本データベースは、特許庁の審決例をAIで解析・要約したものです。拒絶理由通知に対する意見書作成や、審判請求書等の作成時の参考としてお役立てください。

基本情報

審判番号不服2001−14535(T2001−14535/J1)
審判種別不服
結論勝訴(請求認容)

結論テキスト

原査定を取り消す。
本願商標は、登録すべきものとする。

理由テキスト

1 本願商標

本願商標は、「LUXELLE」の文字を書してなり(標準文字による商標)、第3類に属する願書記載のとおりの商品を指定商品として、平成11年8月18日に登録出願(優先権主張 1999年3月25日 アメリカ合衆国)されたものである。

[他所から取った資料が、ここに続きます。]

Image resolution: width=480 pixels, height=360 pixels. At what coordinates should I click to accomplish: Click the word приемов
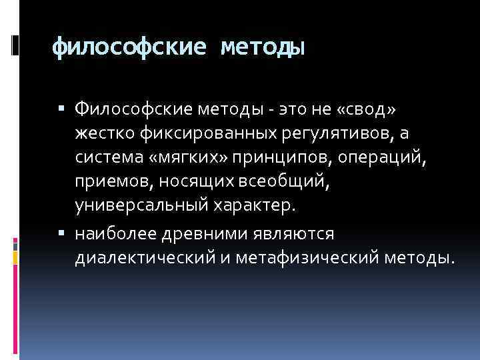tap(109, 182)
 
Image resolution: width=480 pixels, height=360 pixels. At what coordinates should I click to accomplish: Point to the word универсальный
tap(137, 206)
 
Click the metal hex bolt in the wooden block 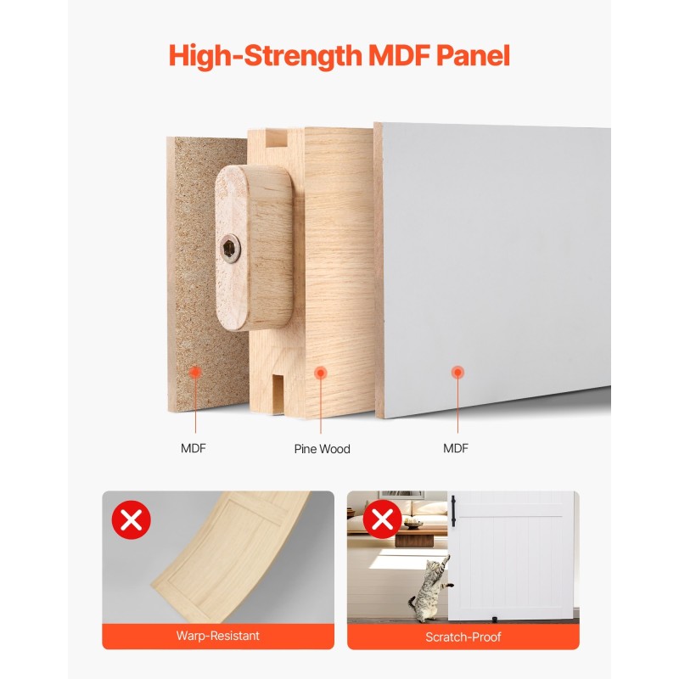point(229,248)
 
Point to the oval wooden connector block point(253,247)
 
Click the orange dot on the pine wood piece point(320,372)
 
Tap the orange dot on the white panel point(457,372)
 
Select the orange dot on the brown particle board point(195,372)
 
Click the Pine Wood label point(322,449)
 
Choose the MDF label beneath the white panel point(456,449)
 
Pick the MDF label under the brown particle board point(193,449)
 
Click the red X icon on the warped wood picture point(131,519)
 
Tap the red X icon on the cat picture point(382,519)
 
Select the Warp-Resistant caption point(218,636)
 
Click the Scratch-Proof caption point(463,636)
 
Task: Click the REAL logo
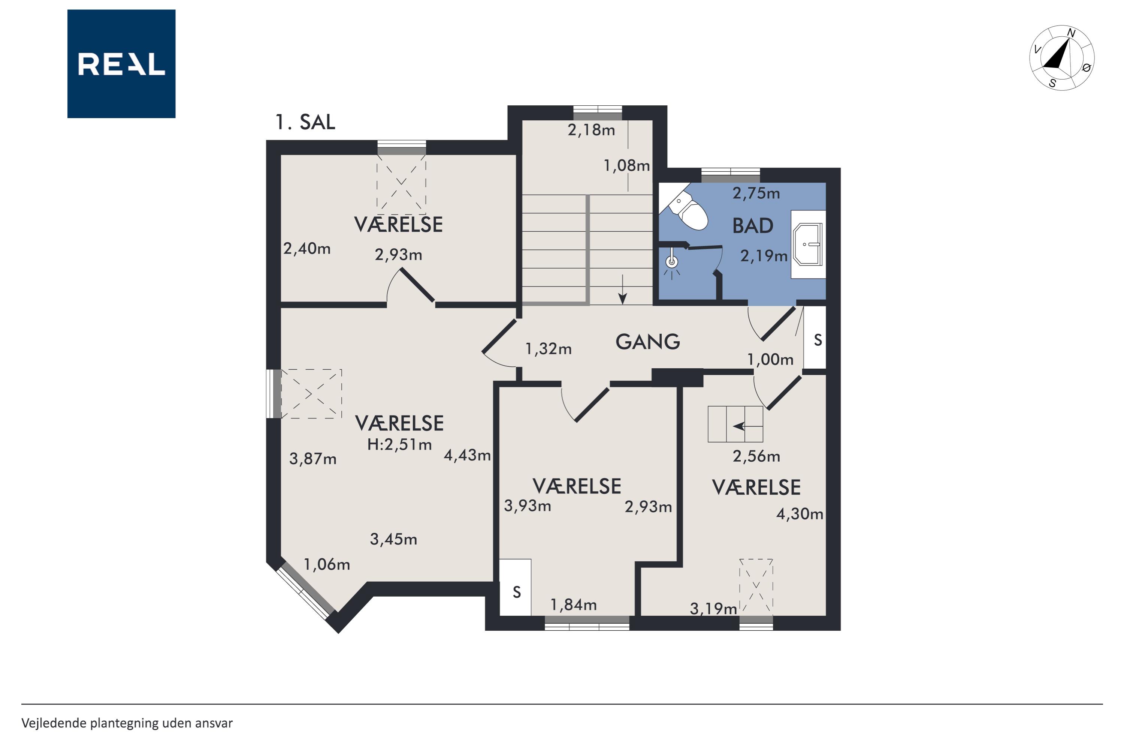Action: pos(121,64)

そして、願書記載の指定商品については、平成12年11月6日付け手続補正書により、第3類「せっけん類,香料類,化粧品,つけづめ,つけまつ毛,歯磨き,つや出し剤,靴クリーム,靴墨,塗料用剥離剤」と補正されたものである。

2 原査定の拒絶の理由

原査定は、「本願商標は、その構成中に、英国に所在するユニリバー社が商品『石けん』に使用し、我が国の取引者・需要者に広く知られている『LUX』の文字を有してなるものであるから、これを『石けん類』を含む本願指定商品に使用するときは、該商品が、恰も上記会社の業務に係る商品、あるいは上記会社と経済的又は組織的に何らかの関係のある者の業務に係る商品であるかの如く、その出所について混同を生じさせるおそれがあるものと認める。したがって、本願商標は、商標法第4条第1項第15号に該当する。」旨認定、判断し、本願を拒絶したものである。

3 当審の判断

本願商標は、上記したとおりの構成よりなるところ、「LUXELLE」の文字は同書、同大に書され、全体として1つの単語の如くまとまりよく構成されていて、これより生ずると認められる「ラクセル」の称呼も格別冗長というべきものでなく、よどみなく一連に称呼し得るものであることより、その構成中の「LUX」の文字部分のみが独立した標識部分として認識され得ないというべきであるから、その構成文字全体をもって一体不可分の造語を表したものと認識し把握されるとみるのが自然である。

してみれば、たとえ、英国に所在のユニリバー社が商品「石けん」に使用する「LUX」の商標(以下「引用商標」という。)が周知著名なものとなっているとしても、本願商標が一体不可分の造語と認識されること上記のとおりであることより、本願商標と引用商標とは、明らかに区別することができる別異の商標であるといえる。

そうすると、本願商標をその指定商品に使用しても、これに接する取引者・需要者が、引用商標を直ちに連想・想起するようなことはなく、上記ユニリバー社又は同人と経済的・組織的に何らかの関係を有する者の業務に係る商品であるかの如く、その商品の出所について混同を生じさせるおそれはないものというべきである。

したがって、本願商標が商標法第4条第1項第15号に該当するとして本願を拒絶した原査定は、取消しを免れない。

その他、本願について拒絶をすべき理由を発見しない。

よって、結論のとおり審決する。